Experts say flood-soaked belongings are likely contaminated with toxins

The basement of this home in Pierrefonds in Montreal's West Island is still flooded. The homeowners hope to be allowed to enter Monday to begin the cleanup. (CBC)

Water levels are finally receding in Quebec, allowing many homeowners to return home to begin the cleanup.

But experts and city officials are warning people to take health and safety precautions because most of their belongings are likely contaminated.

"It might not be possible to recover everything," warns Sarah Dorner, the Canada research chair in source water protection.

"The best thing to do would be to follow the public health advisories that municipalities issue — what people should throw in the garbage, what people can clean."

Sarah Dorner, a professor of civil engineering at the École Polytechnique and Canada research chair for source water protection, says people are better off throwing away items such as toys or chests of drawers that were soaked in the flood. (Radio-Canada)
Dorner says residents who are considering cleaning and keeping their belongings may have to think again because studies show that floodwaters are contaminated with toxins.
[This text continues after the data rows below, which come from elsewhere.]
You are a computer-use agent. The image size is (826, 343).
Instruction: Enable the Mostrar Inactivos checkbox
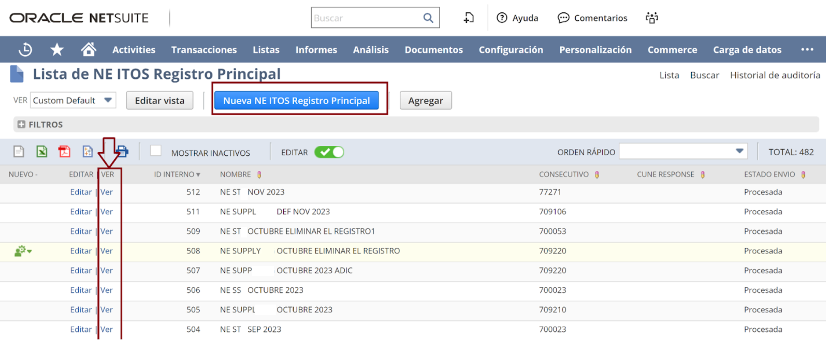point(155,151)
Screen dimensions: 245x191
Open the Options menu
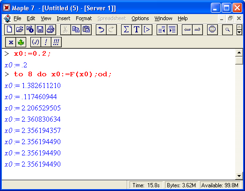point(140,18)
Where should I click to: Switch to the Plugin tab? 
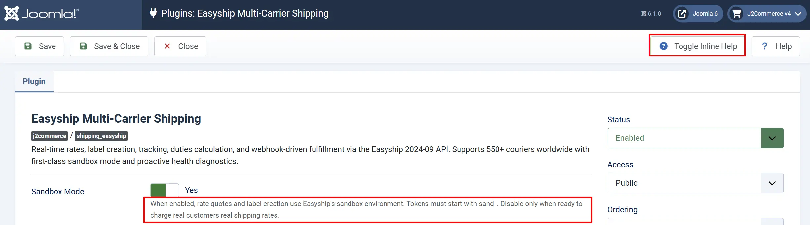34,81

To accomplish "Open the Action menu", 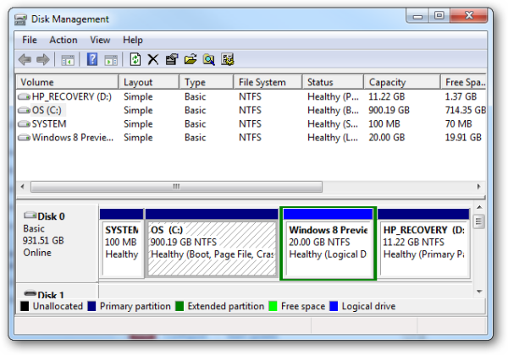I will pos(64,40).
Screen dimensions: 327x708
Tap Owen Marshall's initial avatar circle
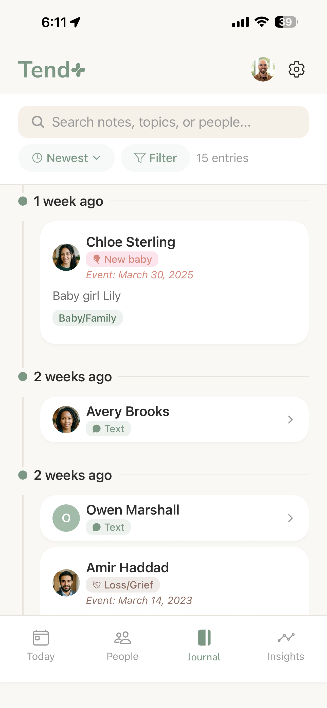[66, 518]
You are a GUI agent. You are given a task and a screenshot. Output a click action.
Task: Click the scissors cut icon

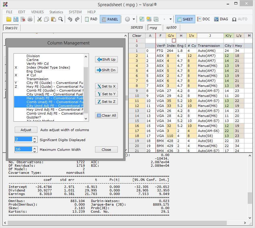pos(39,19)
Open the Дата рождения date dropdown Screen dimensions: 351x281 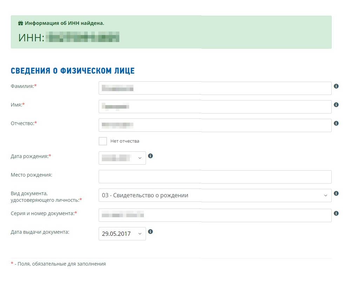coord(122,158)
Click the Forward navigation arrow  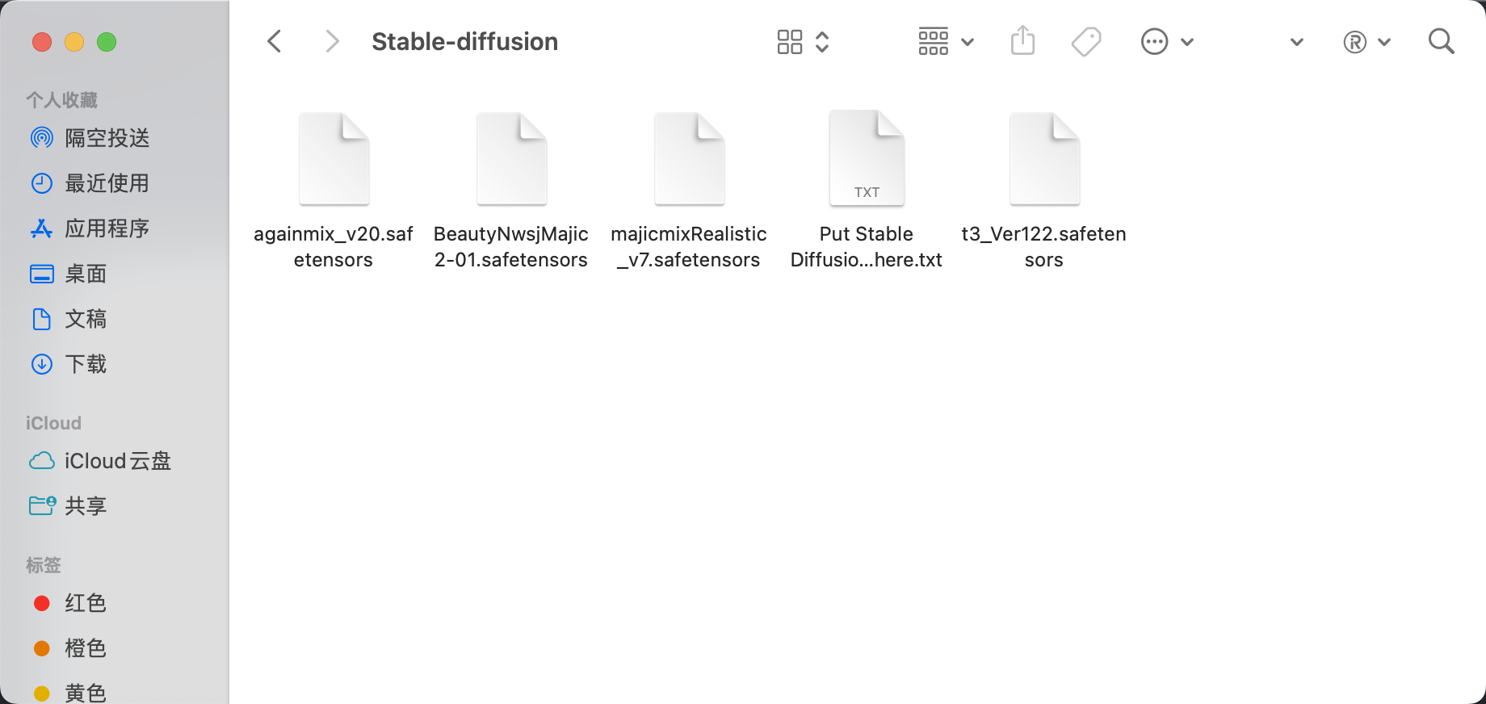[331, 41]
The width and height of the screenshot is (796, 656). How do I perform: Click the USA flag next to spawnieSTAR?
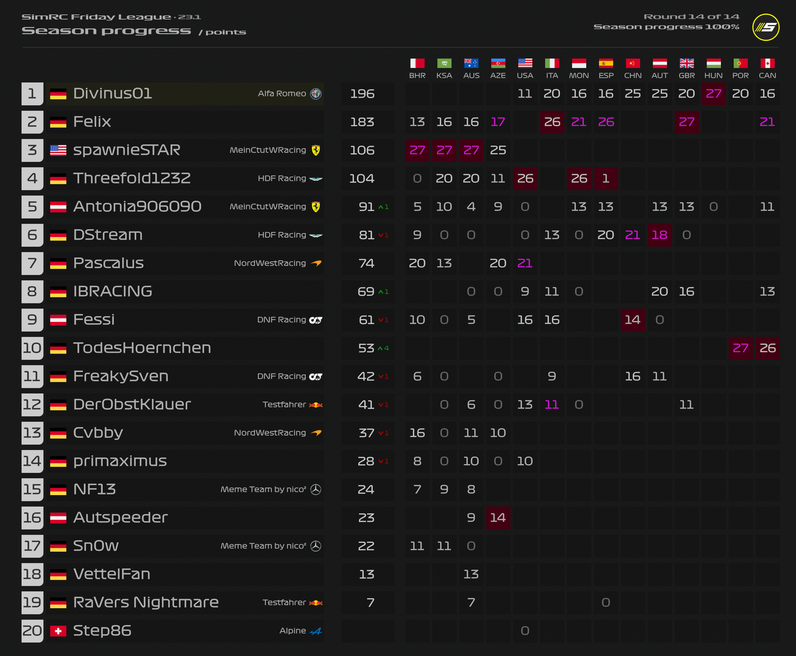pyautogui.click(x=58, y=150)
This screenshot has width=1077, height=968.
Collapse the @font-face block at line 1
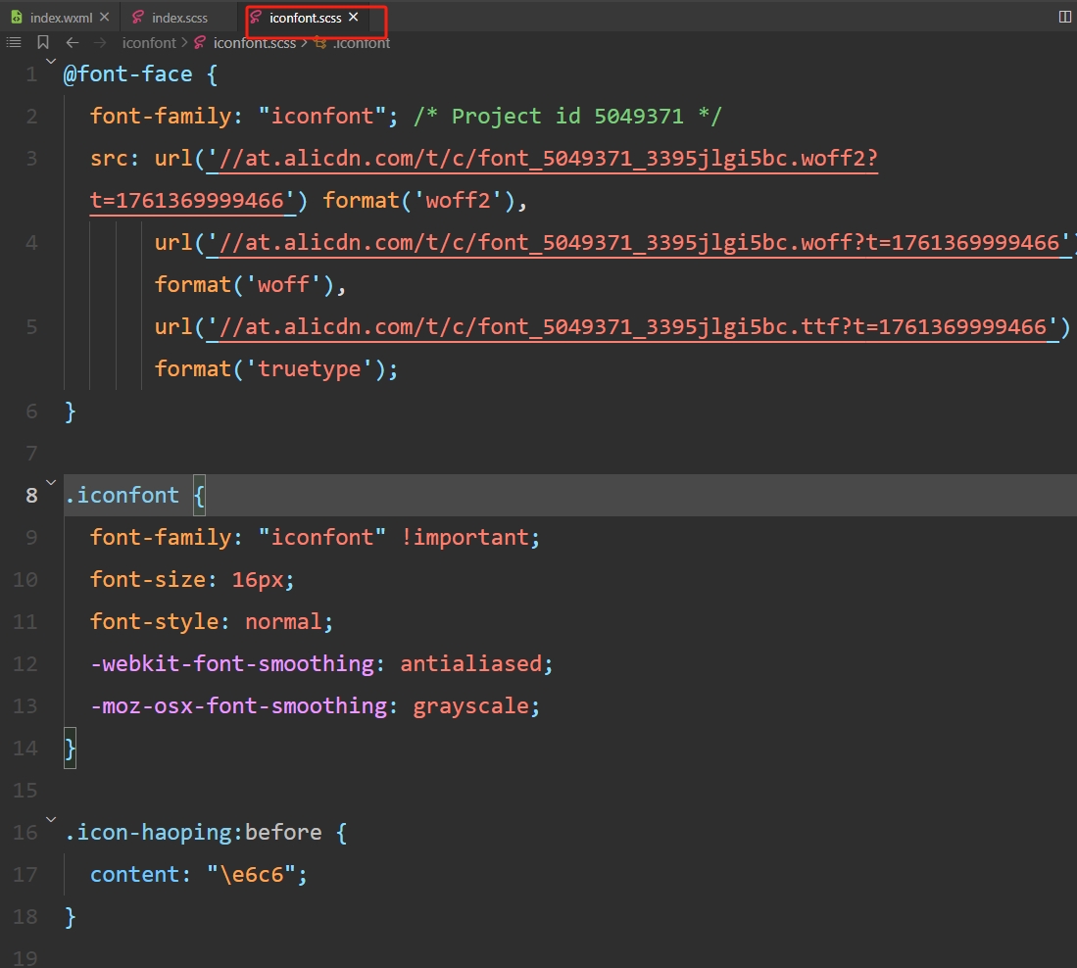coord(51,67)
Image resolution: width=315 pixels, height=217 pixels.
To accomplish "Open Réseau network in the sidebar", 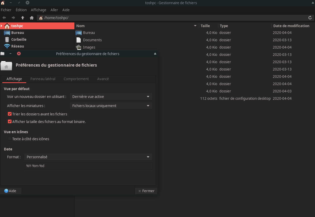I will click(17, 46).
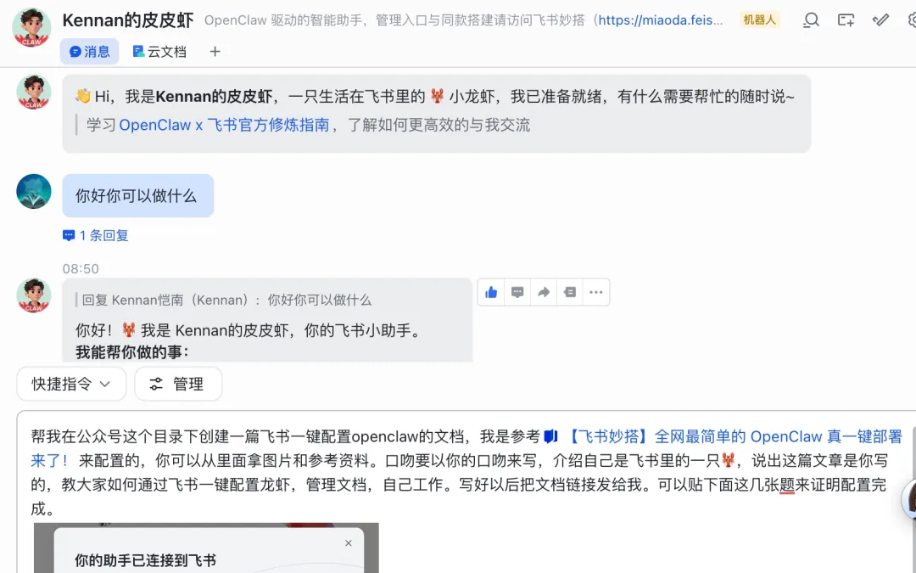Give a thumbs up to the reply
Viewport: 916px width, 573px height.
(491, 292)
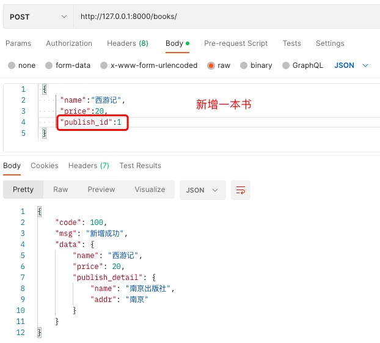Go to Pre-request Script tab

(x=236, y=43)
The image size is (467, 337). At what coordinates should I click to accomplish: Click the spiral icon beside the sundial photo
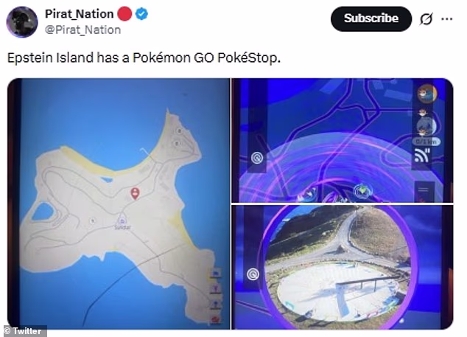[253, 274]
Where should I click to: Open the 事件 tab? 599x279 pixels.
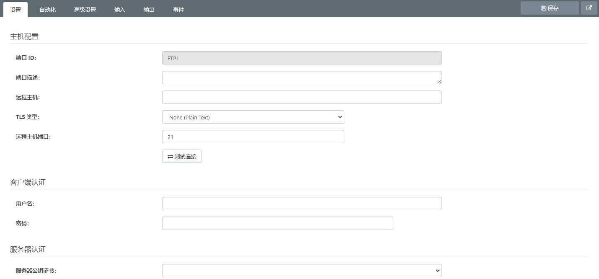(178, 10)
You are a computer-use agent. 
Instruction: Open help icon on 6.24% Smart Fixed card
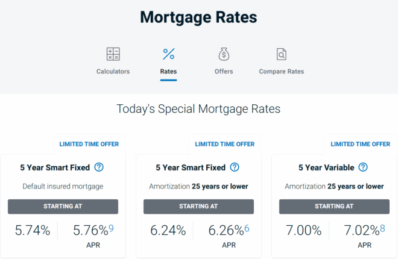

"It mixes with all of the chemicals in people's homes. It mixes with heating oil."

1st things to check

The City of Montreal says some residents who were forced from their homes can start to return today, once firefighters have carried out a preliminary inspection to make sure the premises are safe.

City officials are urging those residents to follow these tips as soon as they walk through their front doors:

  • Inspect the building's structure.
  • Test the smoke detectors and carbon monoxide detector.
  • Look for the presence of mould.
  • Document all the damage (photos, written log).

Homeowners who need more information about what to do once they go home, such as how to restore their electricity, gas or water, can call 311 or go to the city's civil security website for more information.

Dorner says the good news is that the seasonal fecal contamination caused by the annual snowmelt is long over. Her tests show E. coli contamination of the floodwaters in rivers is relatively low.

She says treated municipal drinking water should be OK to consume, but it's best to check with your municipality first.